* _EXERCISE OBJECTIVE_
Without the images, write out the entries word for word.

---------- RECORDS FOR PROCESSING

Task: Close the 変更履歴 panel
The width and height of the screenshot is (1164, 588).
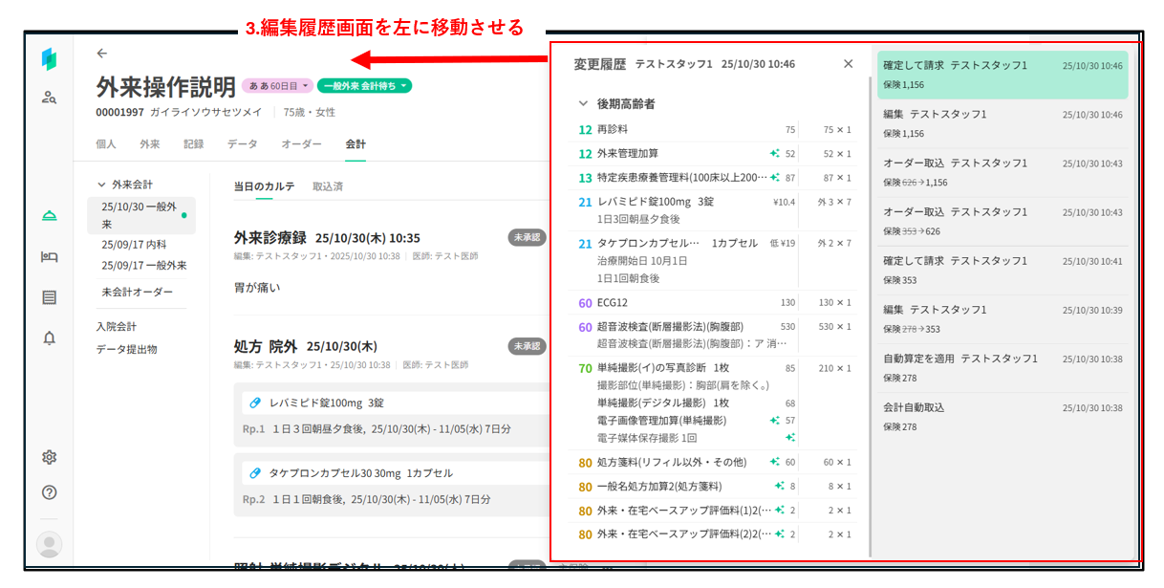Action: click(x=848, y=64)
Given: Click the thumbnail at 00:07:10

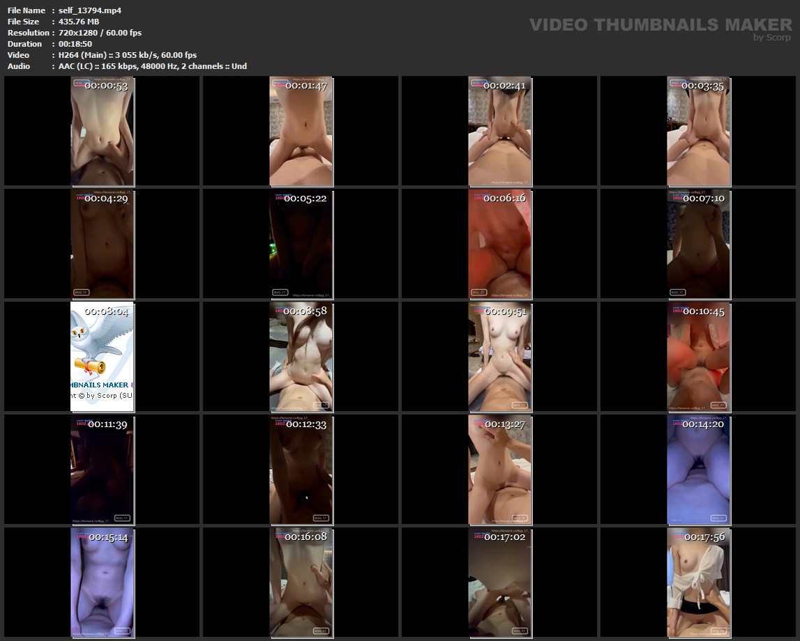Looking at the screenshot, I should coord(698,244).
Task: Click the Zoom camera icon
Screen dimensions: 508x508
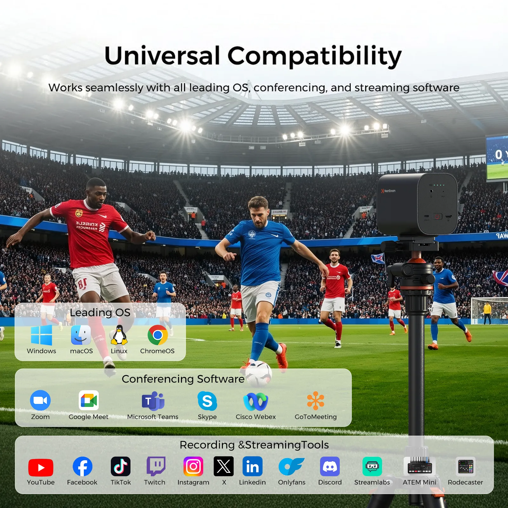Action: click(x=40, y=400)
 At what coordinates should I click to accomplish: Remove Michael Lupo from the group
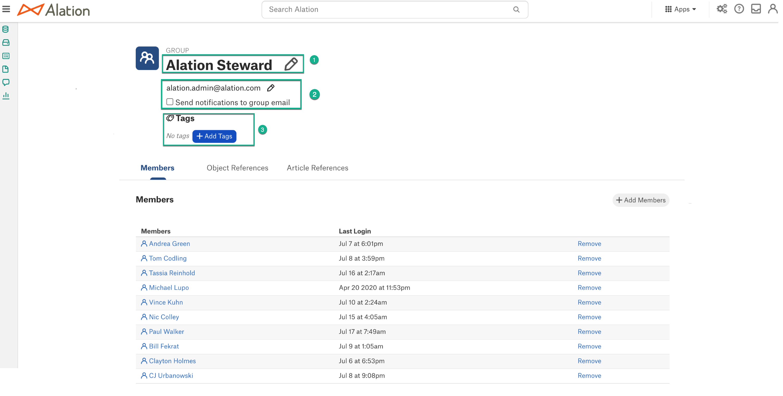[x=589, y=288]
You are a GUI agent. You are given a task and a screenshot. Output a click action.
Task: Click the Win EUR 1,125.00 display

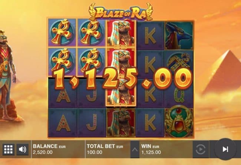tap(166, 149)
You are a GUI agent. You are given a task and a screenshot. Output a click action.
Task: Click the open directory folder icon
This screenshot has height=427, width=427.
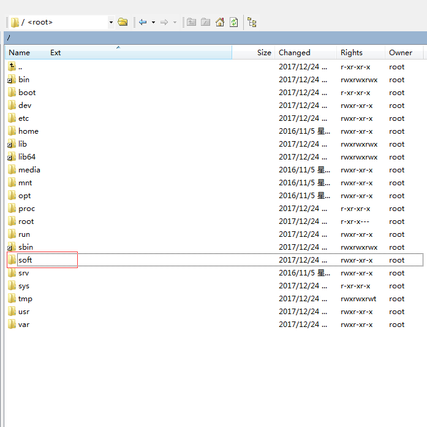(123, 22)
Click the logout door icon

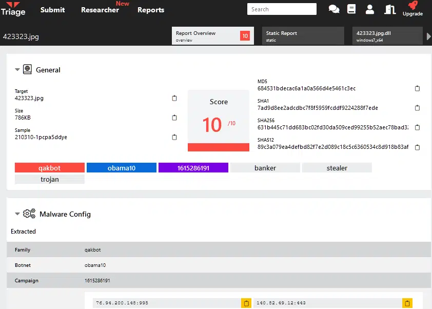[389, 9]
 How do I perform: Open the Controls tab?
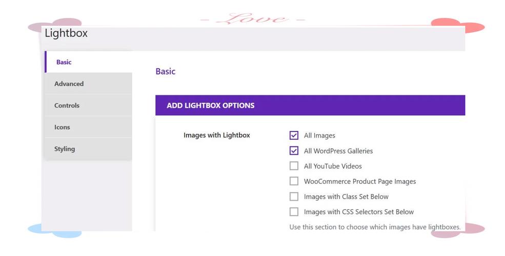(x=67, y=105)
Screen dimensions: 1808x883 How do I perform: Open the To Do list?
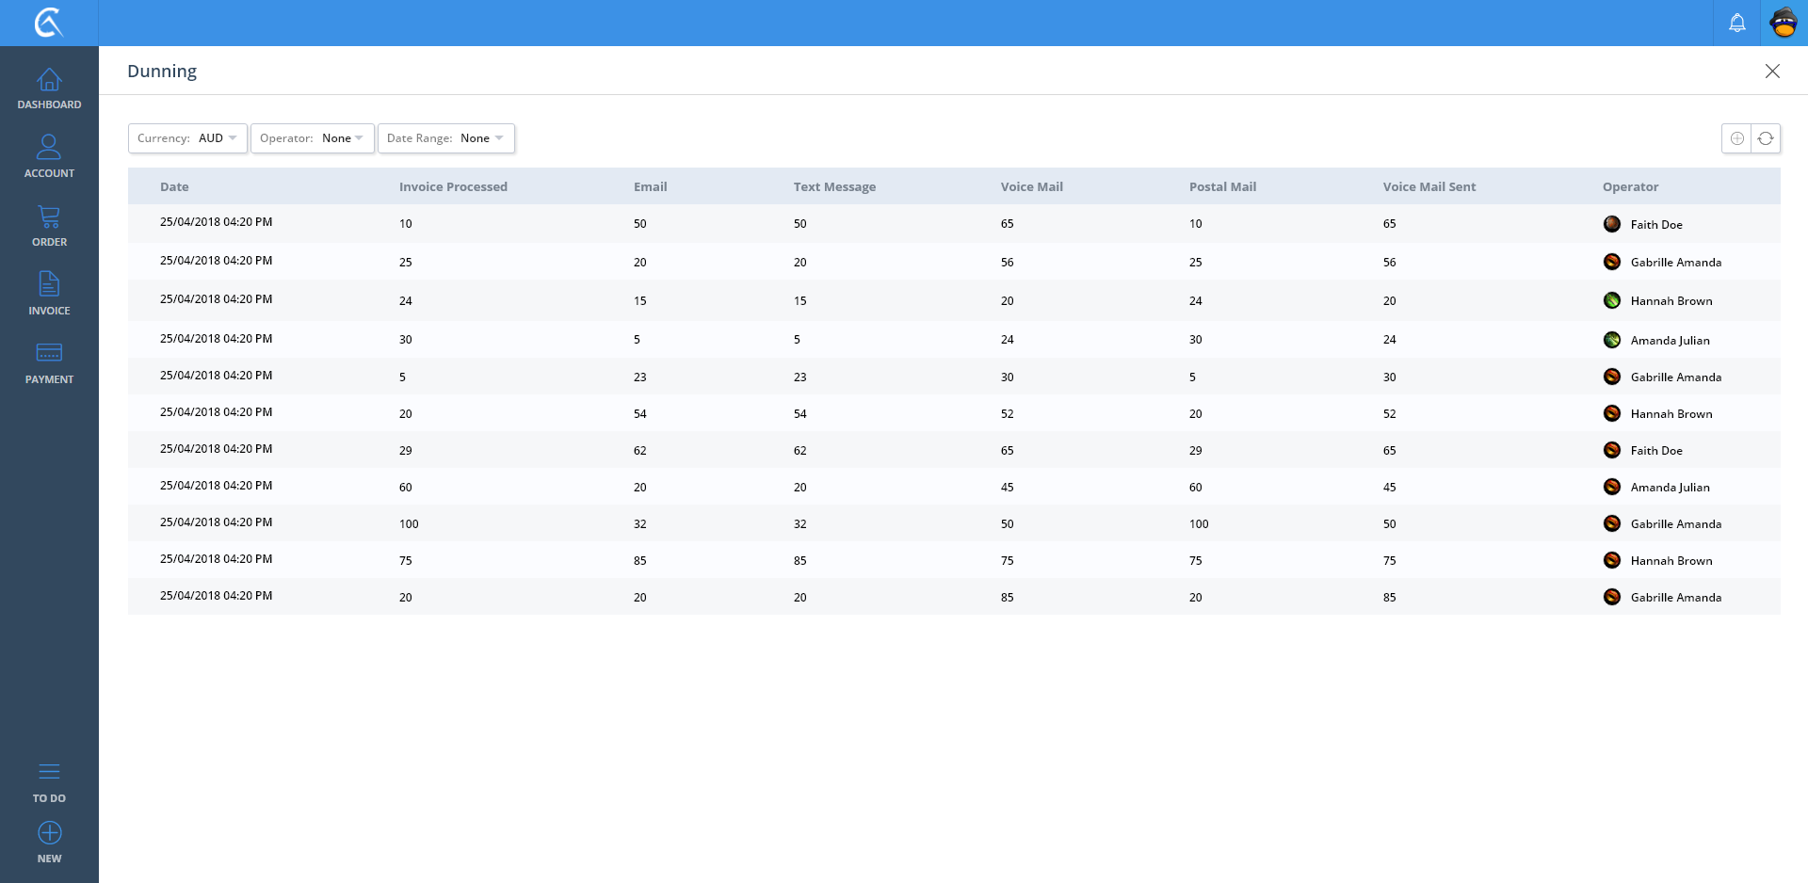tap(49, 773)
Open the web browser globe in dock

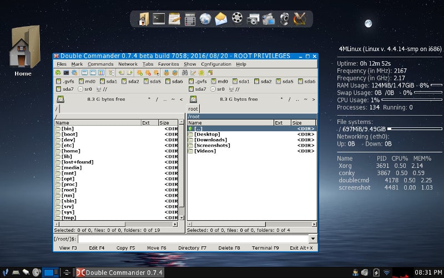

--------------------

* _WRITTEN ANSWER_
Task: Close the 変更履歴 panel
The width and height of the screenshot is (1164, 588).
Action: click(x=848, y=64)
Given: Click the thumbnail at 00:07:10

Looking at the screenshot, I should coord(698,244).
Task: Click the Zoom camera icon
Screen dimensions: 508x508
Action: click(x=40, y=400)
 At what coordinates should I click to accomplish: Remove Michael Lupo from the group
[x=589, y=288]
You are a GUI agent. You are given a task and a screenshot. Output a click action.
Task: Click the Win EUR 1,125.00 display

tap(166, 149)
You are a GUI agent. You are given a task and a screenshot. Output a click action.
Task: Click the open directory folder icon
This screenshot has height=427, width=427.
(123, 22)
Click the logout door icon

[389, 9]
 How do I perform: Open the Controls tab?
(x=67, y=105)
Screen dimensions: 1808x883 How do I perform: Open the To Do list?
tap(49, 773)
Open the web browser globe in dock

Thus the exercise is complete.